**DIRECTIVE**
Transcribe the lines running from the line with "934x432 pixels. At" up to and including the line with "pyautogui.click(x=74, y=19)", copying only those lines.

**ENTRIES SUPPLIED**
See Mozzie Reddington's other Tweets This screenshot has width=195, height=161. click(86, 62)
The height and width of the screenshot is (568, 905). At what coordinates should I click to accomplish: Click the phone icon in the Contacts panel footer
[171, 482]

...

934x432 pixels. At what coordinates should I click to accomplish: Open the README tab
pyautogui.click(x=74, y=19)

---

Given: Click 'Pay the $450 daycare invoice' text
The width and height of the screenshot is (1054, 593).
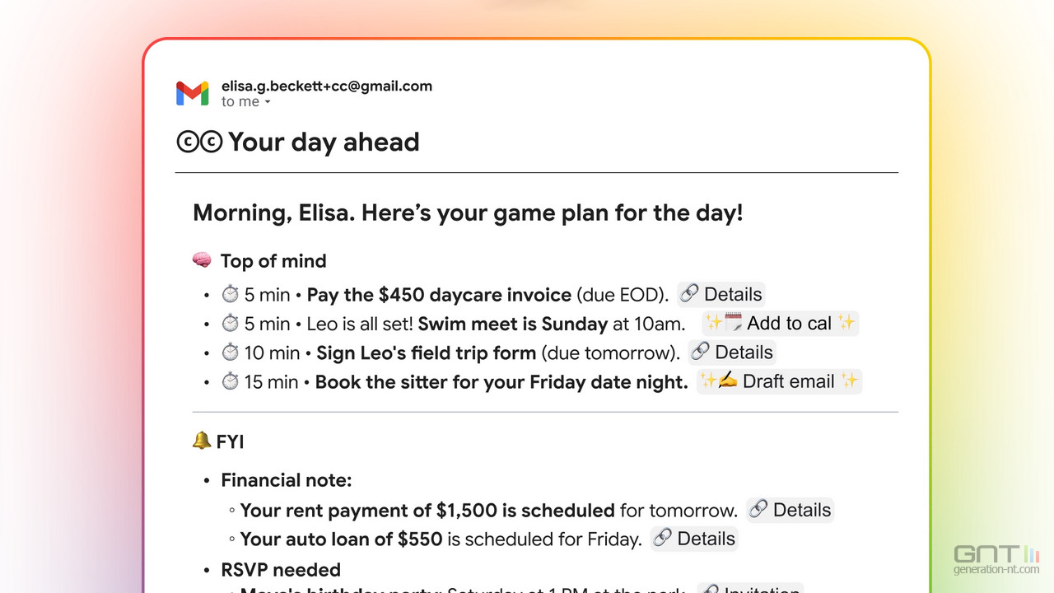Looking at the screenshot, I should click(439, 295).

**FULL OUTPUT**
934x432 pixels. At what coordinates should I click to accomplish: Open the README tab
pyautogui.click(x=74, y=19)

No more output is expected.